9 FAM 403.11-3(B) (U) When You May Not Revoke A Visa
(CT:VISA-1463; 02-01-2022)
a. (U) You do not have the authority to revoke a visa based on a suspected ineligibility or based on derogatory information that is insufficient to support an ineligibility finding, other than a revocation based on driving under the influence (DUI). A consular revocation must be based on an actual finding that the individual is ineligible for the visa.
b. (U) Under no circumstances should you revoke a visa when the individual is in the United States, or after the individual has commenced an uninterrupted journey to the United States, other than a revocation based on driving under the influence (DUI). Outside of the DUI exception, revocations of individuals in, or en route to, the United States may only be done by the Department's Visa Office of Screening, Analysis, and Coordination (CA/VO/SAC).
20 years after that poem was affixed to the Statue of Liberty, a new immigration law was passed that practically banned almost all immigration. It was passed, because the American population rejected the immigration policy that that poem represented.
I don't think that 120 years later, bringing up that poem is meant to evoke some kind of universal American spirit. This is not what Americans actually believed back then, and it's not what Americans believe today. That poem has been rejected at the ballot box.

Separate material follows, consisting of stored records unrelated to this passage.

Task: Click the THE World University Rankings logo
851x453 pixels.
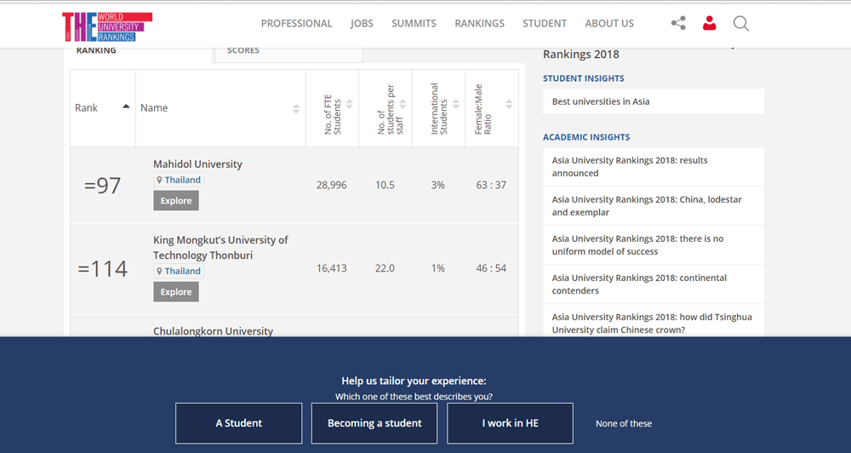Action: pyautogui.click(x=106, y=26)
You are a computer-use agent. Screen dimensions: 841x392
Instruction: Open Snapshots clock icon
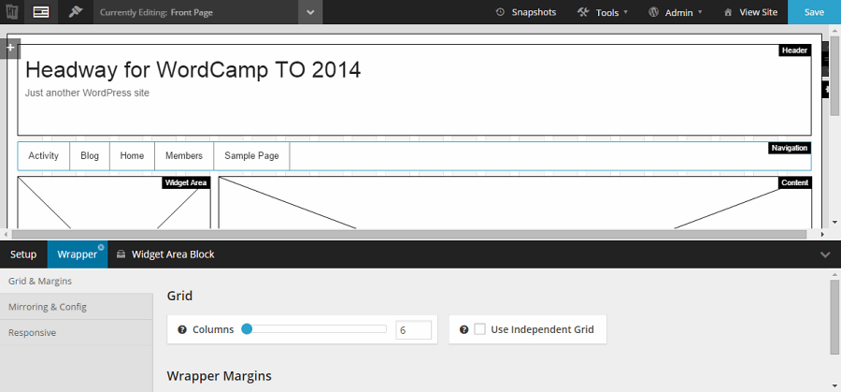(x=500, y=12)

I’m 100% Bangladeshi on both sides going back to before anyone knows. I wasn’t even born here.
And yes, of course that’s what I’m afraid of! My family left a country full of people like us to come here. Why would we want millions of others coming behind us to turn here into there?
This administration does not want to reduce illegal immigration. They just want to create fear and headlines. If you wanted to reduce illegal immigration, you have a very easy way of doing it through mandating e-verify.
I agree. It seems like the goal is not reducing illegal immigration, but creating fear. This is why they’re coming after lawful residents for things like political speech.
> Millions of illegal immigrants and putative refugees came over in the last four years
Refugees are good. We do welcome your hurdled masses yearning to be free, after all. People should not be afraid to come to America, and I find the sentiment that they should to be disgusting.
As far as illegal crossings, 4 years is a very odd and politicized way to say that; you don’t care about the millions of crossings that happened in the 4 years before?
Obama deported more people than anyone in history, and Biden deported more than Trump. Deporting “suspected gang members” with no due process is antithetical to the American system. We purport to be a nation of laws and justice.
If you want to decrease illegal crossings then do that - but illegally invoking _war powers_ to perform extraordinary rendition as a deterrent is plainly not the way to do it.
Because this has historically worked so well with the War On Drugs and the sheer amount of people America puts into prison, yeah? Weird how no matter how hard we ratchet up draconian enforcement measures it doesn't seem to work.
And in this scenario, we're chasing away tourists, foreign talent and more. But hey, at least those sweet private prisons get their kickback from the layers of corruption.
Illegal border crossings have dropped to almost zero. The policy is working. Private ICE detention centers don’t get any money if people don’t cross the border illegally.
Border apprehensions have dropped to historic lows. That does not mean border crossings have dropped to historic lows. I also don't fully trust data coming out of this administration.